[Input for this task]

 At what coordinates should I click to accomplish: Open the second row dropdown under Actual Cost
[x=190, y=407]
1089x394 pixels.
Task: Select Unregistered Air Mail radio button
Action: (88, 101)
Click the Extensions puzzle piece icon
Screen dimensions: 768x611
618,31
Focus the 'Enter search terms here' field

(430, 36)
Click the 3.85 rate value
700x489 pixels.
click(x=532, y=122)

[/Input for this task]

Try it: None of the lines above may be skipped. Transcribe each one exactly.

Completed task:
 At what coordinates should I click to accomplish: Open the second row dropdown under Actual Cost
[x=190, y=407]
1089x394 pixels.
Task: Select Unregistered Air Mail radio button
Action: (88, 101)
Click the Extensions puzzle piece icon
Screen dimensions: 768x611
618,31
Focus the 'Enter search terms here' field

(430, 36)
Click the 3.85 rate value
700x489 pixels.
click(x=532, y=122)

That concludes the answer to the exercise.